YOUR OBJECTIVE: Collect every line in the listing below that contains the string "size".

INFORMATION GIVEN:
▶
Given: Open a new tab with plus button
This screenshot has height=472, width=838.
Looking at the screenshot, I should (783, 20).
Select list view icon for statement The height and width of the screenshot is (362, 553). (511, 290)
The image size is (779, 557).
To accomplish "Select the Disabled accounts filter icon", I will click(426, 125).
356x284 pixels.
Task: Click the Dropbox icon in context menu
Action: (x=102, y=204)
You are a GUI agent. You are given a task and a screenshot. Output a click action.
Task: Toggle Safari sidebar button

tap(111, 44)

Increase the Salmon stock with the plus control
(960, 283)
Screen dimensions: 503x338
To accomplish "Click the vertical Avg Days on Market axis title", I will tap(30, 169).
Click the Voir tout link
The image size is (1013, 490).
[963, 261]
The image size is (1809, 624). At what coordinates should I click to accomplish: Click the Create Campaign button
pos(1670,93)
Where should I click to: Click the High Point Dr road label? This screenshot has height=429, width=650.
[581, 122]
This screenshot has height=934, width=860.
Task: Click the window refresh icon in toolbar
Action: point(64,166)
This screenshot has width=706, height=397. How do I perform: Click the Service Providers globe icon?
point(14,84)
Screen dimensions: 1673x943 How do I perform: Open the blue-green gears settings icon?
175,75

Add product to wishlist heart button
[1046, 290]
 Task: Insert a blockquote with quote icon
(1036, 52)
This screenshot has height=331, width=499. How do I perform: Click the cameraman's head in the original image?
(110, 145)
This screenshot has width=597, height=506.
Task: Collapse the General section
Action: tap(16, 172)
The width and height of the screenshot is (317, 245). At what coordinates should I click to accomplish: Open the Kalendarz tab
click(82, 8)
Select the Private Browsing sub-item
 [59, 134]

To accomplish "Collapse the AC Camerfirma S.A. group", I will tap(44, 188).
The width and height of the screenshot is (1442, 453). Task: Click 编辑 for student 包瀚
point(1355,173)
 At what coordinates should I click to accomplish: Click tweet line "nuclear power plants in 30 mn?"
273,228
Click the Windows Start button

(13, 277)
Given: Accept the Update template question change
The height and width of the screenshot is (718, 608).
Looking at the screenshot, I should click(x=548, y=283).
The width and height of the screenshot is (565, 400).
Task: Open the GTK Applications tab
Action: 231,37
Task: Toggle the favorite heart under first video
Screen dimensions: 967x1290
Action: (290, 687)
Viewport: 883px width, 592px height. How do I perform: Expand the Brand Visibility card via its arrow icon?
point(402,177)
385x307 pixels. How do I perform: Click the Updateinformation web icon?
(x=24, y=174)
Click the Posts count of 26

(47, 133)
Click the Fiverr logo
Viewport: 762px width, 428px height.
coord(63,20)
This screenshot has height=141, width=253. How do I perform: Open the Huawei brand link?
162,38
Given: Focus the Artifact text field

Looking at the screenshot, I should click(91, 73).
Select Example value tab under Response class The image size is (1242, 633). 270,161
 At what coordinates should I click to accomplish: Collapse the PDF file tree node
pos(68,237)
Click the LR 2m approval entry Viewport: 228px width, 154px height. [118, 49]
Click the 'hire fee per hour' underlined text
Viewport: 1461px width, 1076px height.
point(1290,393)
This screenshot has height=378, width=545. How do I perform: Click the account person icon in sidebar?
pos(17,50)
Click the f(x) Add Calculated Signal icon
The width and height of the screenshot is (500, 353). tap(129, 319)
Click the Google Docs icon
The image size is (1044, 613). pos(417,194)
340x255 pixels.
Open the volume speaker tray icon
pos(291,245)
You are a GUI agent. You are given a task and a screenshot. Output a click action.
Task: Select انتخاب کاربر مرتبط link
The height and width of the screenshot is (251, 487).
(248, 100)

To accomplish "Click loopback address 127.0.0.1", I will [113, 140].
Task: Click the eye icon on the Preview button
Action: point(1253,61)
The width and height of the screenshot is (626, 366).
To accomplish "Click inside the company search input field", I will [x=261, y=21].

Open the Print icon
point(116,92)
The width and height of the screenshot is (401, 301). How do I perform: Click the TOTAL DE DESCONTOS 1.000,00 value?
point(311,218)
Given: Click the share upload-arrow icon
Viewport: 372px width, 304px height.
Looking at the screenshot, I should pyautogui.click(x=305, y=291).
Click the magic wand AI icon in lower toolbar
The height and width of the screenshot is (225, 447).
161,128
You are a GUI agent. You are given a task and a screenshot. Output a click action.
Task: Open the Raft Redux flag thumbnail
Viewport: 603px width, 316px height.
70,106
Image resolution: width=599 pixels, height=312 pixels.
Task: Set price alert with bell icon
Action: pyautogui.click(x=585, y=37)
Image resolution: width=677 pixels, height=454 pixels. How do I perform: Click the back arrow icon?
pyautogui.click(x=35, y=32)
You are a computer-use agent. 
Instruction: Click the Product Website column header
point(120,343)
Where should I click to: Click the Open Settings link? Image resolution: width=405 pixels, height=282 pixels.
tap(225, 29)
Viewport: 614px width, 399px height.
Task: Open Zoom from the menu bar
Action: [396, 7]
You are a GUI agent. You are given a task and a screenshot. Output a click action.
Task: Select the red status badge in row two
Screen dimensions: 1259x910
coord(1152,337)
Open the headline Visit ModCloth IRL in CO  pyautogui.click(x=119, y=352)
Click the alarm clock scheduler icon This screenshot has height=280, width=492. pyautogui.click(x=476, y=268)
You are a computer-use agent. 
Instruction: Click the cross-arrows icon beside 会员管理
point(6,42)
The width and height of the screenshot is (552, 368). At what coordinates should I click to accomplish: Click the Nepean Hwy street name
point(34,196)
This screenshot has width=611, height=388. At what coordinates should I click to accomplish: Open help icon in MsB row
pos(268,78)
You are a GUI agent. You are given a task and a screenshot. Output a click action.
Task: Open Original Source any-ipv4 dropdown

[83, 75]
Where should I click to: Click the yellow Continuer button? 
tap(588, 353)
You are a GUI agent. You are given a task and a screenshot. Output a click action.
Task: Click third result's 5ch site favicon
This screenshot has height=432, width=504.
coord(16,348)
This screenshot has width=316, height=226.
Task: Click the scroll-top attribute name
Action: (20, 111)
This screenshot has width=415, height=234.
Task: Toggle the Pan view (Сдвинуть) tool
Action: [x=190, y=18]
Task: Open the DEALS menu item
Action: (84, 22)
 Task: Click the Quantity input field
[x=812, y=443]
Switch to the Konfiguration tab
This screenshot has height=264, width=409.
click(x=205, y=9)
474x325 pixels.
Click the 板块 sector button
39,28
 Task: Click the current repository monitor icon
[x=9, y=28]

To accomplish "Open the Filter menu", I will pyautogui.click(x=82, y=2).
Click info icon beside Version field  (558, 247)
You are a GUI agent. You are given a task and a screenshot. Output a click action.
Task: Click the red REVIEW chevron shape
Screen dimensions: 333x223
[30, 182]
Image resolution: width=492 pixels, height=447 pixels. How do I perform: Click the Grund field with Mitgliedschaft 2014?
◀
THE COMPLETED TASK:
The image size is (779, 557).
The image size is (1013, 490).
The image size is (1809, 624). At what coordinates should I click to accomplish: Click the Create Campaign button
Select Example value tab under Response class The image size is (1242, 633). 270,161
The image size is (1044, 613). pos(417,194)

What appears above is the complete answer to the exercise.